Once the line with "Where should I" is found, write it out along with every line after it, exactly, up to the last line of the entries below. Exclude pictures.

§ Saved entries
-*-*-
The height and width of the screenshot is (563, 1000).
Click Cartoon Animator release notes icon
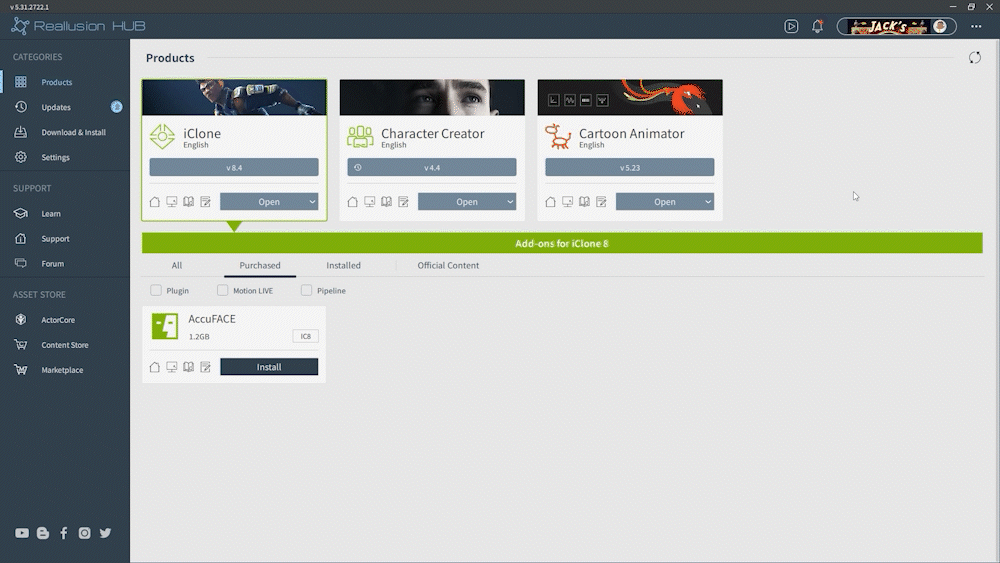(602, 202)
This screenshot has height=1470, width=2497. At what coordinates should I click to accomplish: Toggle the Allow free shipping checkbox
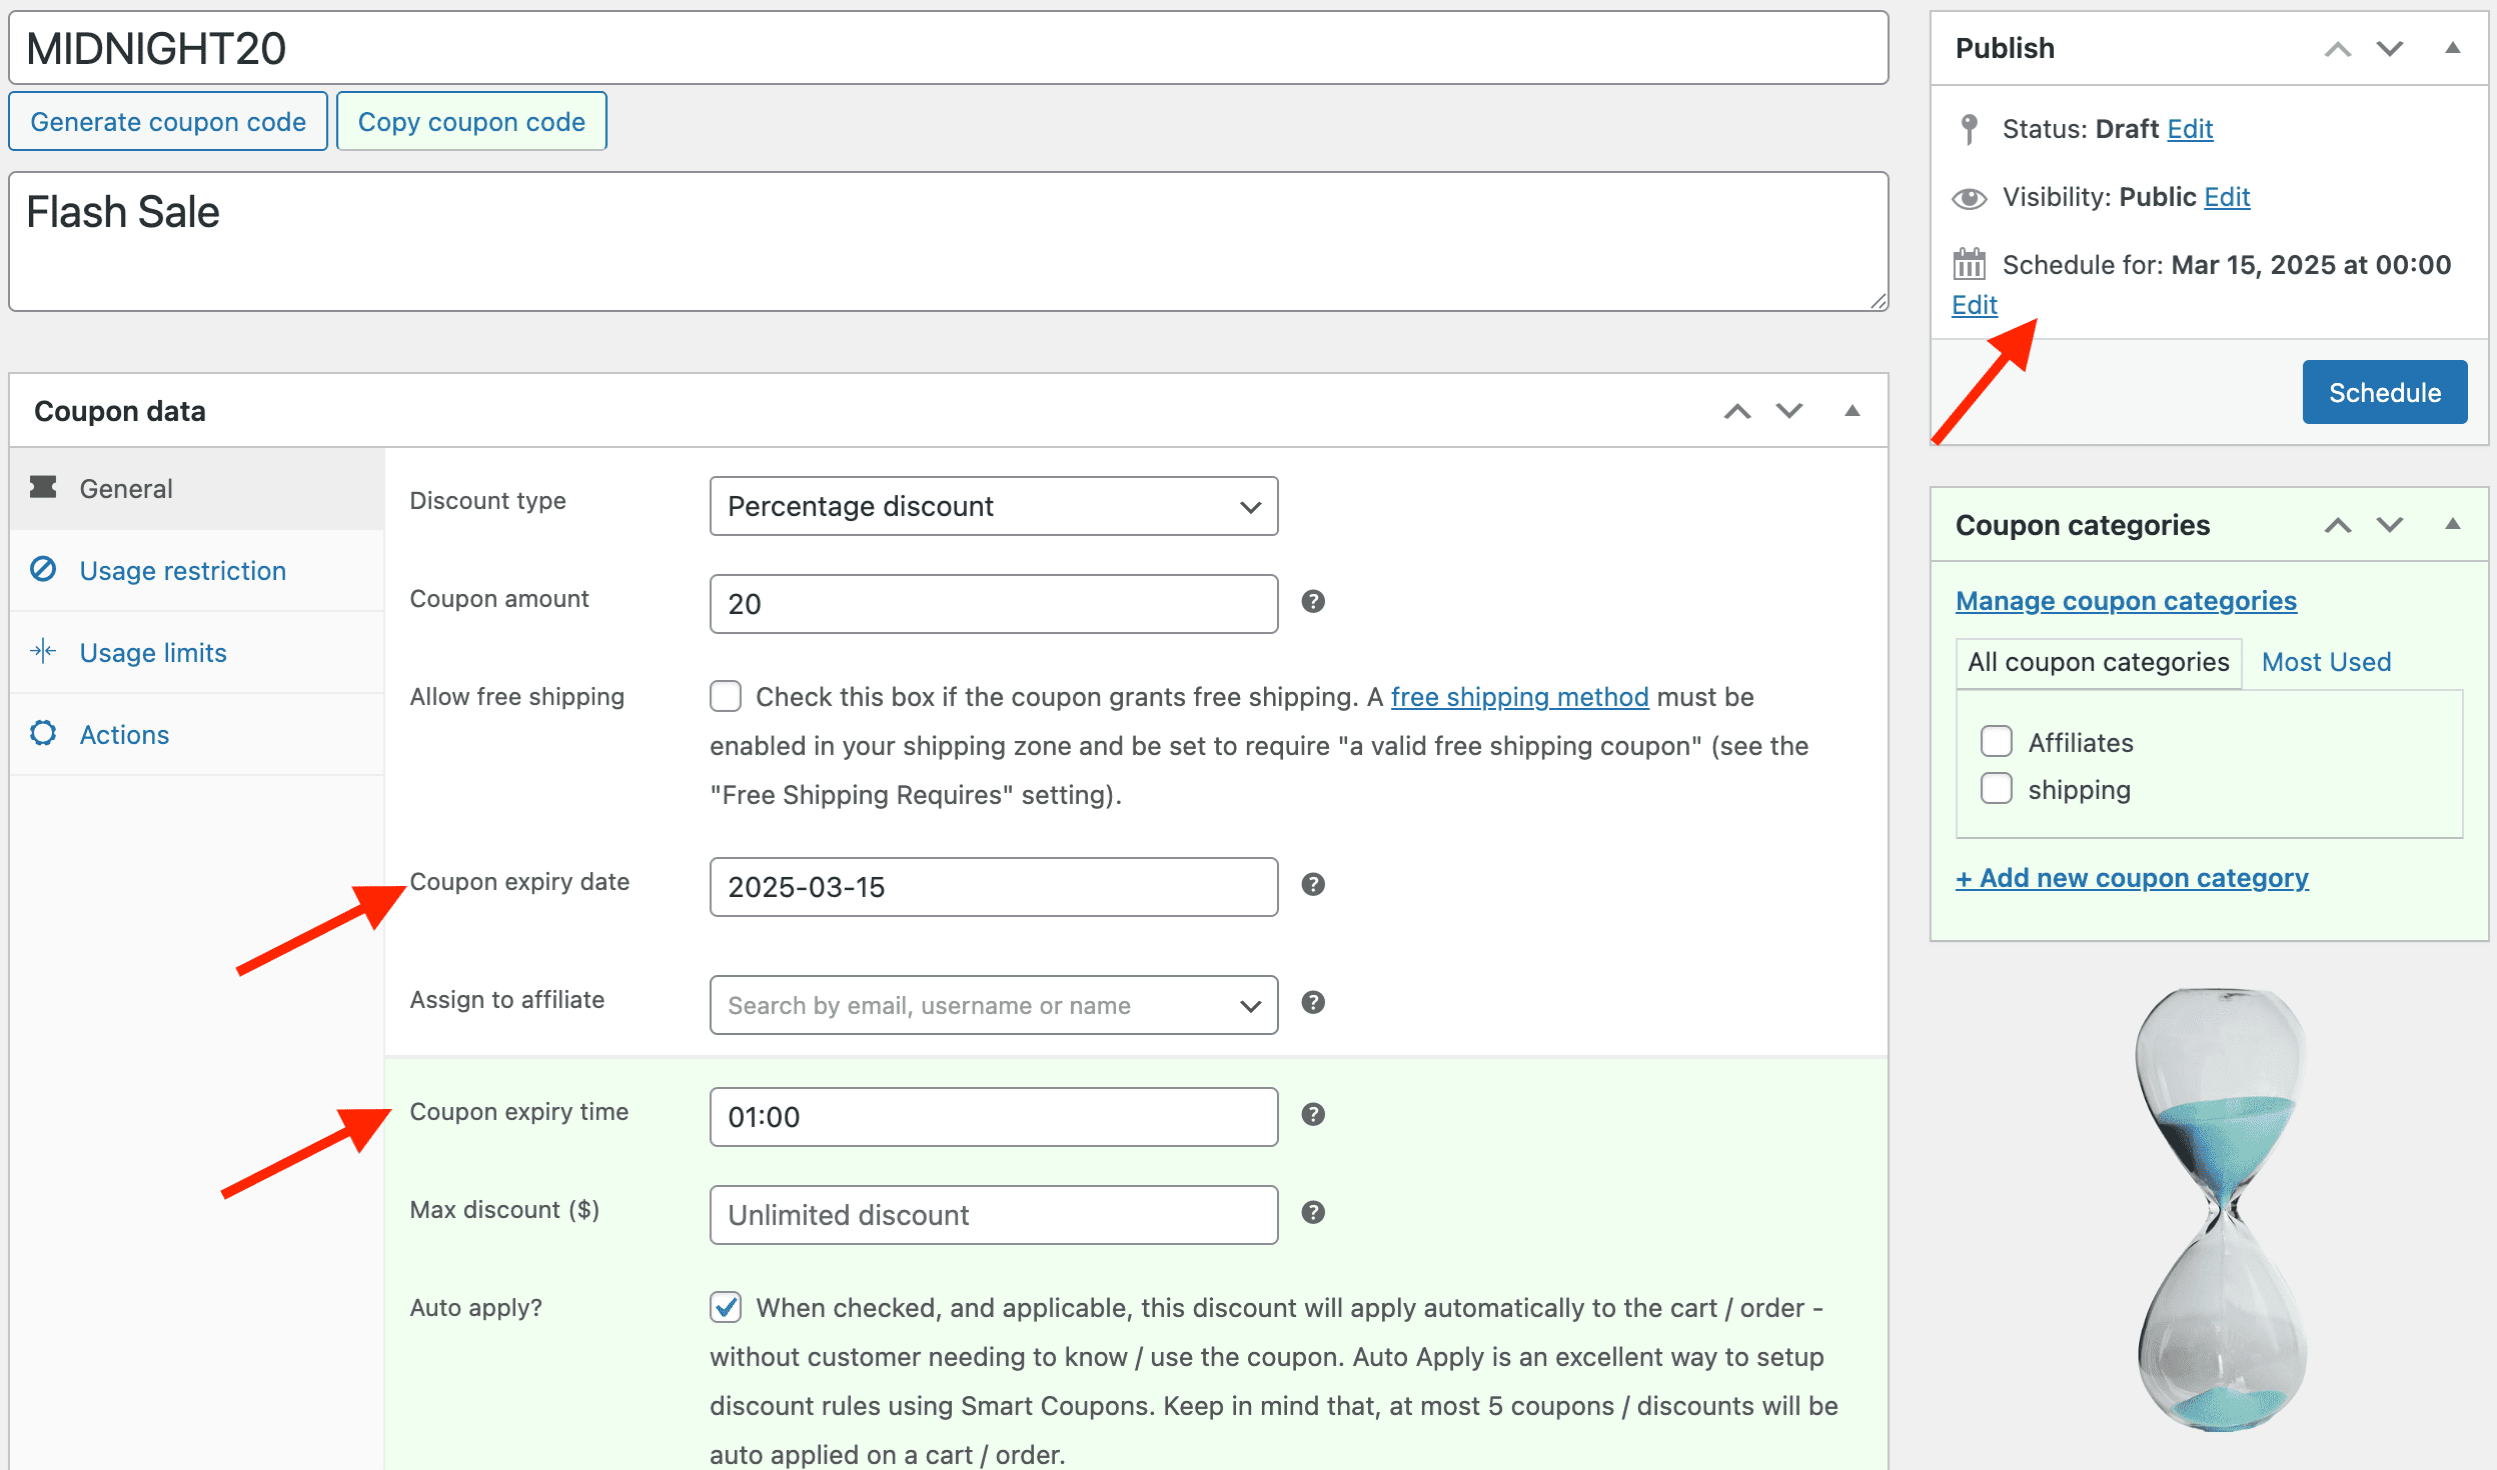[723, 695]
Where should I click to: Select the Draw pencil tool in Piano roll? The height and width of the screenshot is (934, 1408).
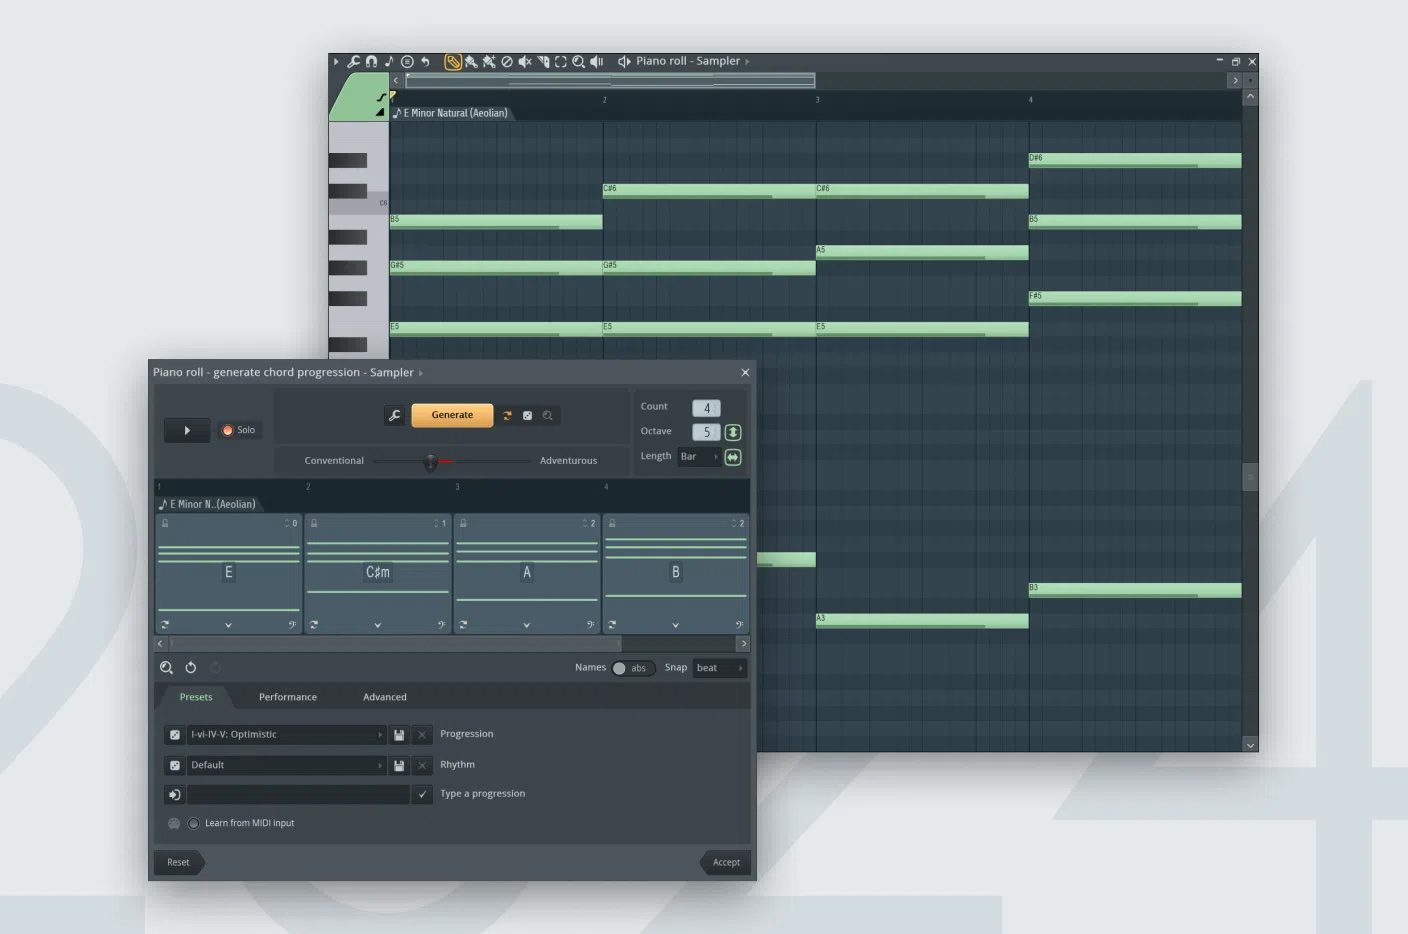(453, 62)

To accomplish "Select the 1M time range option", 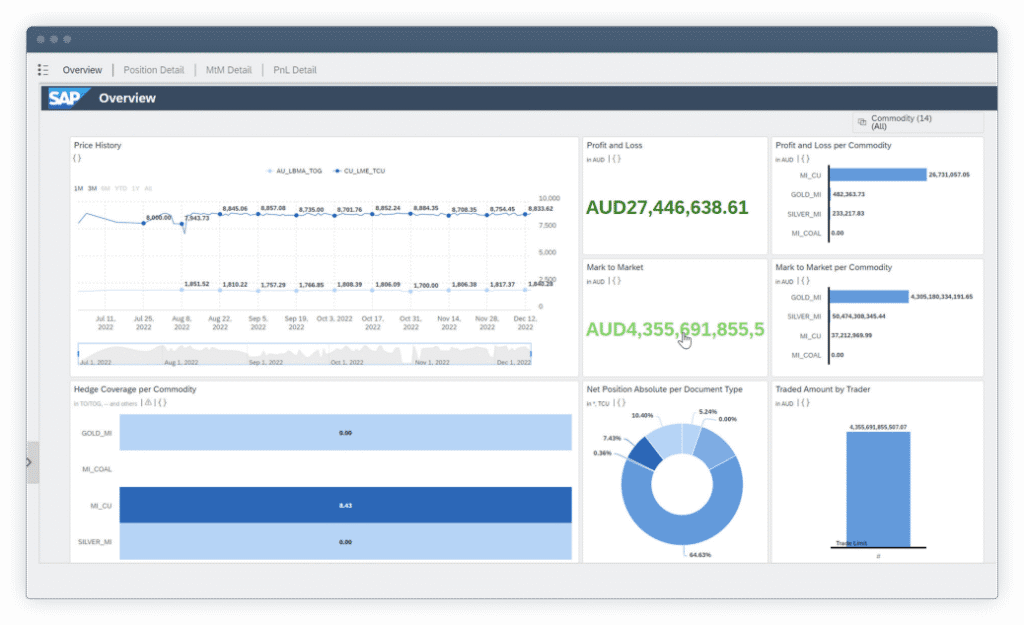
-*-*-
§ SOLUTION TO THE EXERCISE
Where should I click to: Select the Draw pencil tool in Piano roll? The height and width of the screenshot is (934, 1408).
(453, 62)

To accomplish "Select the 1M time range option", 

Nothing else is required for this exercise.